Introduction
Have you ever received an error message while trying to log in to any mail server for giving the wrong mail id? or advised you to keep strong passwords when creating an account. Every internet user, as well as me, faced this problem at least once. A question may arise in your mind; how the computer could understand a password is strong or not, or is a mail id is correct or not?
Here comes the use of Regular Expressions. But how, right? You'll get the answer shortly. In this tutorial, You'll learn about Regular Expression in Python.
What is Regular Expression in Python?
A Regular Expression or RE is a specific sequence of characters or pattern that specifies a set of strings that matches it. It helps to search for a specific pattern of a text.
For example, a Gmail id should be like this, username@gmail.com. As per Gmail Help, a username can contain letters (a-z), numbers (0-9), and periods (.).

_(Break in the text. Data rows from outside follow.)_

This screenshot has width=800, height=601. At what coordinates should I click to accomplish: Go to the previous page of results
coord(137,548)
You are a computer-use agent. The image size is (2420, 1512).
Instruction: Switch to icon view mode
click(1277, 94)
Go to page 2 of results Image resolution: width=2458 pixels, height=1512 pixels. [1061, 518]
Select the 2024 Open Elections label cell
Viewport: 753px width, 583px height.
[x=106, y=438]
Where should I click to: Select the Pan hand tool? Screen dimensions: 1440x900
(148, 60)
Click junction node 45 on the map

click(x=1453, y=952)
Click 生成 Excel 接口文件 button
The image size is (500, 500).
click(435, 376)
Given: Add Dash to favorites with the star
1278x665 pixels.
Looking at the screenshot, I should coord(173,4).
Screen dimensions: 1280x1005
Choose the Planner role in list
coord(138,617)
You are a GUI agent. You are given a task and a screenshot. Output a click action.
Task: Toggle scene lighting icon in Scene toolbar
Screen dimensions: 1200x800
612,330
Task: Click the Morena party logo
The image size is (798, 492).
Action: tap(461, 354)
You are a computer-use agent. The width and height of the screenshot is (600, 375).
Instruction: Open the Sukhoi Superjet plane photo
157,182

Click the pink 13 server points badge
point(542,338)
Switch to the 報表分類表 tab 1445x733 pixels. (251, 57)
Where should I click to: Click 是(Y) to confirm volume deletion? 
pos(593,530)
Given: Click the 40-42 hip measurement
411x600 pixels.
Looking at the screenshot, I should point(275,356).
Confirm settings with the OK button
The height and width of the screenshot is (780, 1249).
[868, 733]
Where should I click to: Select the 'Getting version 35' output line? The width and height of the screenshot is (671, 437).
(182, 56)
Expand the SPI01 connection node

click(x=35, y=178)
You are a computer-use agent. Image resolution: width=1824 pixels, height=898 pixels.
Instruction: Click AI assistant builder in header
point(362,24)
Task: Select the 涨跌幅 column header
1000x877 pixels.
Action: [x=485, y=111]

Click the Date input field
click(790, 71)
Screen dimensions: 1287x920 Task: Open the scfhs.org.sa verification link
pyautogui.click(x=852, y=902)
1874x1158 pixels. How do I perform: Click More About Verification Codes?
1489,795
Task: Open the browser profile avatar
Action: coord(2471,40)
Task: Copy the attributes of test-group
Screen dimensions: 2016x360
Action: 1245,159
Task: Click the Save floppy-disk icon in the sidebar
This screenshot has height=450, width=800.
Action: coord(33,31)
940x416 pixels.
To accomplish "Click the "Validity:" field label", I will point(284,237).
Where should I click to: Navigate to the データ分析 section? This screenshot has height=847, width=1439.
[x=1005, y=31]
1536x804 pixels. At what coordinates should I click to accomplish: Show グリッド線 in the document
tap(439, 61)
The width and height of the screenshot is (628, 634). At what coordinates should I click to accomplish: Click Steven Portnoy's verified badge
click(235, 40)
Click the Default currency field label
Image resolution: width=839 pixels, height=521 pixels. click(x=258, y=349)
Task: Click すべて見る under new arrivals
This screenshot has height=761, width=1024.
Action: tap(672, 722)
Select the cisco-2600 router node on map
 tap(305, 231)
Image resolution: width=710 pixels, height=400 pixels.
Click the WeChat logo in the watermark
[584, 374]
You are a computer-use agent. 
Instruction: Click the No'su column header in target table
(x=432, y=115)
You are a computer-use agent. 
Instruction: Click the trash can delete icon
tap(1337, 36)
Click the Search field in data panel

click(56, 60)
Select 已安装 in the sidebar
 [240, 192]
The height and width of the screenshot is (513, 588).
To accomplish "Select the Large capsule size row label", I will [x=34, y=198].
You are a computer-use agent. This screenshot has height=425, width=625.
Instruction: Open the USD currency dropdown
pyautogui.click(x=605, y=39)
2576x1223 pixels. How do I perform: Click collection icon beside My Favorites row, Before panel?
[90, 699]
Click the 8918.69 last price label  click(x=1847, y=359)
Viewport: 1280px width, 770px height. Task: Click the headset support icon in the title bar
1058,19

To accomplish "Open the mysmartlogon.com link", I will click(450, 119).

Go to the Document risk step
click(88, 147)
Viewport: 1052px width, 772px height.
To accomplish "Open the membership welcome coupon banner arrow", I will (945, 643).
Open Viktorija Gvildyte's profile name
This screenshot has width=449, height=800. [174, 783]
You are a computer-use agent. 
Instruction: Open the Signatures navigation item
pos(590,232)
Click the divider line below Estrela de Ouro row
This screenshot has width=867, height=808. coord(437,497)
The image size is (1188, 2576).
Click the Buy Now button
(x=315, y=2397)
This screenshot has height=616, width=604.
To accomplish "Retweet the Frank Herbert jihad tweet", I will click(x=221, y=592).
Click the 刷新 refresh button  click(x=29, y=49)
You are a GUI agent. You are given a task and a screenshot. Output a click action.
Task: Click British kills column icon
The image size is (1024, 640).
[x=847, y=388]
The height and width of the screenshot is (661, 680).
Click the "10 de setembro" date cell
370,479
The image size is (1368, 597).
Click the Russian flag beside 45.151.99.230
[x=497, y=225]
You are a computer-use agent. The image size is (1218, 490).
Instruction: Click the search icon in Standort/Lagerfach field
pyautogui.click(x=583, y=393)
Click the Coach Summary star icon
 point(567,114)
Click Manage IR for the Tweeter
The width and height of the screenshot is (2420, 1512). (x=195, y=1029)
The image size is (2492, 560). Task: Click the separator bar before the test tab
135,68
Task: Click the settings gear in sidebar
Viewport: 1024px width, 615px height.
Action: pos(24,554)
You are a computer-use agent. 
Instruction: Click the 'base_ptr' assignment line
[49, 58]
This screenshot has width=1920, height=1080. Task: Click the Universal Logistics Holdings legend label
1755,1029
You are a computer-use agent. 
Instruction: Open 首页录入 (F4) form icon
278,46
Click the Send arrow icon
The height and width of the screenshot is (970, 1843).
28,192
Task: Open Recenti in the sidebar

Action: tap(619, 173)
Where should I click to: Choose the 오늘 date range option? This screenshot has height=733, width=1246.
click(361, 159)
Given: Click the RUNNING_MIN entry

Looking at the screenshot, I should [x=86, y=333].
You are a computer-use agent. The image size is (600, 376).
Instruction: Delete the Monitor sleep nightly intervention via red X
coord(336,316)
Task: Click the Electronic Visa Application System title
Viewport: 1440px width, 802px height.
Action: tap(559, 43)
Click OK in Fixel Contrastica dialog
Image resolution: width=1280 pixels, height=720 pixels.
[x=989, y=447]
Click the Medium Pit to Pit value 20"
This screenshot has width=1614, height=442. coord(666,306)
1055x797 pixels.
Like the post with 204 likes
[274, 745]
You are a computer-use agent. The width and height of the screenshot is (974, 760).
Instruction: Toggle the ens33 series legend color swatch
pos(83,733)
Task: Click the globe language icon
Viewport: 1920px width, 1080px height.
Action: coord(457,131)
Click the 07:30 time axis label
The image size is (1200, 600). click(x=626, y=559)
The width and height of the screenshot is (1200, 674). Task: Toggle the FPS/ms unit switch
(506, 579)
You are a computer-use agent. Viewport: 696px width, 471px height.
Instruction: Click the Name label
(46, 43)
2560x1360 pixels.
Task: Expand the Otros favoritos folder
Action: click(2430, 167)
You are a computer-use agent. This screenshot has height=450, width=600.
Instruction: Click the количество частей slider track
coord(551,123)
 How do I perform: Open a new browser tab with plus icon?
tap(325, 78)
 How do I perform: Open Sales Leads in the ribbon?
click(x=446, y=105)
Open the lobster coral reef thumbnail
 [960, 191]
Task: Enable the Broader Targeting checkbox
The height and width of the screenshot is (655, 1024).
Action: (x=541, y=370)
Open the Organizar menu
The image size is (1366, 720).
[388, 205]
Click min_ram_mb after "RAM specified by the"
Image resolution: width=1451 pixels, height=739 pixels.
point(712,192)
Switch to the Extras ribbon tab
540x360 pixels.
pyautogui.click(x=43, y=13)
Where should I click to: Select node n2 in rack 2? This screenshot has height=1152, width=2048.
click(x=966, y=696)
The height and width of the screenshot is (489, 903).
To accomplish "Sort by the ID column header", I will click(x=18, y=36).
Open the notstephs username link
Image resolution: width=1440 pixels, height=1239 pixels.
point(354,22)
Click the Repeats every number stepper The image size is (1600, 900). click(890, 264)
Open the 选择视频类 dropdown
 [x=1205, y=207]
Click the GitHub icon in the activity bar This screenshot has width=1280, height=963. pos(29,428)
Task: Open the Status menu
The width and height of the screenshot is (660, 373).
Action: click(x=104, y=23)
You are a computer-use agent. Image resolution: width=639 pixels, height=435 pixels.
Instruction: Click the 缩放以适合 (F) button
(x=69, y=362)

Usernames can not contain an equal sign (=), apostrophe('), ampersand (&), underscore (_), dash (-), comma (,), plus sign (+), brackets (<,>), or more than one period (.) in a row. Usernames can begin or end with non-alphanumeric characters except periods (.).
You have to follow these rules when creating a USERNAME on Gmail. In such cases, to match a correct email ID, Regular Expressions are helpful, and time savers. It can solve a problem more easily. We'll discuss more deeply one by one in the upcoming sections.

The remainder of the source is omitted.